La canne 2/3

L’une des plus anciennes attestations d’un bâton associé à une cérémonie compagnonnique figure dans la célèbre Résolution de la Sorbonne (1655) concernant la réception des compagnons chapeliers. Cette mention est confirmée par un autre texte de 1674, concernant un procès intenté aux mêmes chapeliers à Genève.

Il est indiqué que le prévôt, qui représente Pilate, « tient en sa main une baguette qui représente l’innocence de Notre Seigneur ». Nous observons là un symbole d’autorité.

D’ailleurs, Laurent Bastard nous communique, sur le site du Centre de Recherche sur la Canne et le Bâton, un article intitulé « La canne du majordome » :

< Cannes de compagnons boulangers du Devoir, nous observons les différentes pommes et embouts.

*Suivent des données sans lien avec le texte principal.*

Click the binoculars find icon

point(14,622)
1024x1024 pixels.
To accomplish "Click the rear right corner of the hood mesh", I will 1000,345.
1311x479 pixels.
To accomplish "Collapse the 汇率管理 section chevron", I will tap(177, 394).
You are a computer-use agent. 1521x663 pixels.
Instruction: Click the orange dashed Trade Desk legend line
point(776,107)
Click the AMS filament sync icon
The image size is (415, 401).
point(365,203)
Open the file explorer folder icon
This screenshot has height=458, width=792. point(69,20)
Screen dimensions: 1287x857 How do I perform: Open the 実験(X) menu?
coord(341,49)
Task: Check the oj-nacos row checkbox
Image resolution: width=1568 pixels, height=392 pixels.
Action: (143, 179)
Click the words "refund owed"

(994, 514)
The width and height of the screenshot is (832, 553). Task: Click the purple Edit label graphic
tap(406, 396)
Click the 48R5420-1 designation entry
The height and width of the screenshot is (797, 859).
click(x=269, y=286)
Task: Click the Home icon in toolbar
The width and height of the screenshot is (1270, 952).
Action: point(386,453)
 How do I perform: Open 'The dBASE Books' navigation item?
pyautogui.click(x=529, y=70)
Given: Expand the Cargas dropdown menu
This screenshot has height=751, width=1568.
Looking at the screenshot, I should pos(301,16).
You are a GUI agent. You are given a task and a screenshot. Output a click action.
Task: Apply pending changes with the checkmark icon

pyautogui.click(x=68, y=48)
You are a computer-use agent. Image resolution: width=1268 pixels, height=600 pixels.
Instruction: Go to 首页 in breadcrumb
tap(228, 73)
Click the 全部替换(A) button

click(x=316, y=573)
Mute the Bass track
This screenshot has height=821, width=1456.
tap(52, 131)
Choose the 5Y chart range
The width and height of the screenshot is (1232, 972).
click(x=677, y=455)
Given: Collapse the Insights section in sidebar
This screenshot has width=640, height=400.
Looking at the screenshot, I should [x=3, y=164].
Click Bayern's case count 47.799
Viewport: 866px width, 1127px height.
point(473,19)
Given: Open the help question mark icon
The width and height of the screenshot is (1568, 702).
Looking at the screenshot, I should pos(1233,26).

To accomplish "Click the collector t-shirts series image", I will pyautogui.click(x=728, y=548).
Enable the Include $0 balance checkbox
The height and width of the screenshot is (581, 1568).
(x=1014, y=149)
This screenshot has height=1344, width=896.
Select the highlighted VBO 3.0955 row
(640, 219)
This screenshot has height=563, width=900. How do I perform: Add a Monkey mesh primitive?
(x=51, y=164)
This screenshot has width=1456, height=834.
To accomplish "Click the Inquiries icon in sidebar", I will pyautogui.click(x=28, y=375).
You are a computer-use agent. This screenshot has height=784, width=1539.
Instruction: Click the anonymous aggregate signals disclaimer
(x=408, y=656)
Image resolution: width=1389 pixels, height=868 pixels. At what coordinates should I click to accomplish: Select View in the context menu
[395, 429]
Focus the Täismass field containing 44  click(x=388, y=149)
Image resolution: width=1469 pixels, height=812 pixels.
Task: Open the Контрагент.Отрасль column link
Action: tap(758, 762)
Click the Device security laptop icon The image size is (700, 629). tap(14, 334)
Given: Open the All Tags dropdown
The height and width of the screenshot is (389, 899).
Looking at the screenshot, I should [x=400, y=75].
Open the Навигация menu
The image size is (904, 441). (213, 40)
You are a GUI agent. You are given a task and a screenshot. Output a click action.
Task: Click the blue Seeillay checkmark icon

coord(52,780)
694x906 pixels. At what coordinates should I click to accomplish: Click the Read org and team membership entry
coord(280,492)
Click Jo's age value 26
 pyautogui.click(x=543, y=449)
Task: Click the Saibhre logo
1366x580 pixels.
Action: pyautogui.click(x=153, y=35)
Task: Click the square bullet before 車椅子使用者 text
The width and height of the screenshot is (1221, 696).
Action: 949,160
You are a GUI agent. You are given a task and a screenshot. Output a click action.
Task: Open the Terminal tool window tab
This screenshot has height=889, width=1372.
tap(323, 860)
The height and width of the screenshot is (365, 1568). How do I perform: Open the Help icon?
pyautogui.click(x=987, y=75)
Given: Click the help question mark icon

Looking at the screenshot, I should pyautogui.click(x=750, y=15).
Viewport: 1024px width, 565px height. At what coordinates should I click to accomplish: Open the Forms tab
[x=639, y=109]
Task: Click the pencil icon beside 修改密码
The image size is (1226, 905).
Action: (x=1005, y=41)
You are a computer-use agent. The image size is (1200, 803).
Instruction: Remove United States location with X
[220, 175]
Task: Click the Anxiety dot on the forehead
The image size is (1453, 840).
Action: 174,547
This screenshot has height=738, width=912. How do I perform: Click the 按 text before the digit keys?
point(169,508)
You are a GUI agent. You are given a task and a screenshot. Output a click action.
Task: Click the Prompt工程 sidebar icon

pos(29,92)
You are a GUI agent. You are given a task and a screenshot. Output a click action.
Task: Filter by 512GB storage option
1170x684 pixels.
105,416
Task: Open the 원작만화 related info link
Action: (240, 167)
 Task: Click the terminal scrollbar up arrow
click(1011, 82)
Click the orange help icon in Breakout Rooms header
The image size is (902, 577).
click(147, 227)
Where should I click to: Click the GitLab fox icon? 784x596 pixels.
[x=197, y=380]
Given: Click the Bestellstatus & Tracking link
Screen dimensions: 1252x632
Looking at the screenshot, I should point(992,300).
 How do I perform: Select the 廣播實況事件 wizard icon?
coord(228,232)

Cayenne de Paris, 2000.

Jusqu’à la fin du XIXe siècle, certaines familles princières ou bourgeoises disposant d’un grand nombre de gens de maison, avaient conservé les usages de l’Ancien Régime.

Ainsi se dotaient-elles d’un majordome, chargé de diriger le personnel et de transmettre les ordres du maître de maison.

Il était quelquefois vêtu à l’ancienne, en livrée, culotte et bas, costume brodé et galonné, comme un suisse d’église. Son autorité était symbolisée par une canne à gros pommeau, comme le montre la gravure, extraite du roman Le Prince Virgule de Paul d’Ivoi (1856-1915) publié en feuilleton dans le Journal des voyages (numéro du 29 janvier 1905).

Plusieurs pratiques ont dû influencer, inspirer simultanément les compagnons sur le choix de cette canne de rouleur, une influence militaire avec les cannes de tambours-majors, les cannes de Suisses…

La canne de rouleur des compagnons boulangers est ornée de rubans rouges et blancs, excepté pour les cérémonies de deuil où elle est entourée de rubans noirs et blancs.

La canne de compagnon boulanger, anatomie et évolution

Les plus anciennes cannes de compagnons connues ne peuvent être datées que du début du XIXe siècle.

Des collections publiques ou privées renferment peut-être des cannes compagnonniques plus anciennes, mais la simplicité de leur forme et l’absence de blason de métier ou de nom de compagnon ne permet pas de les identifier comme telles.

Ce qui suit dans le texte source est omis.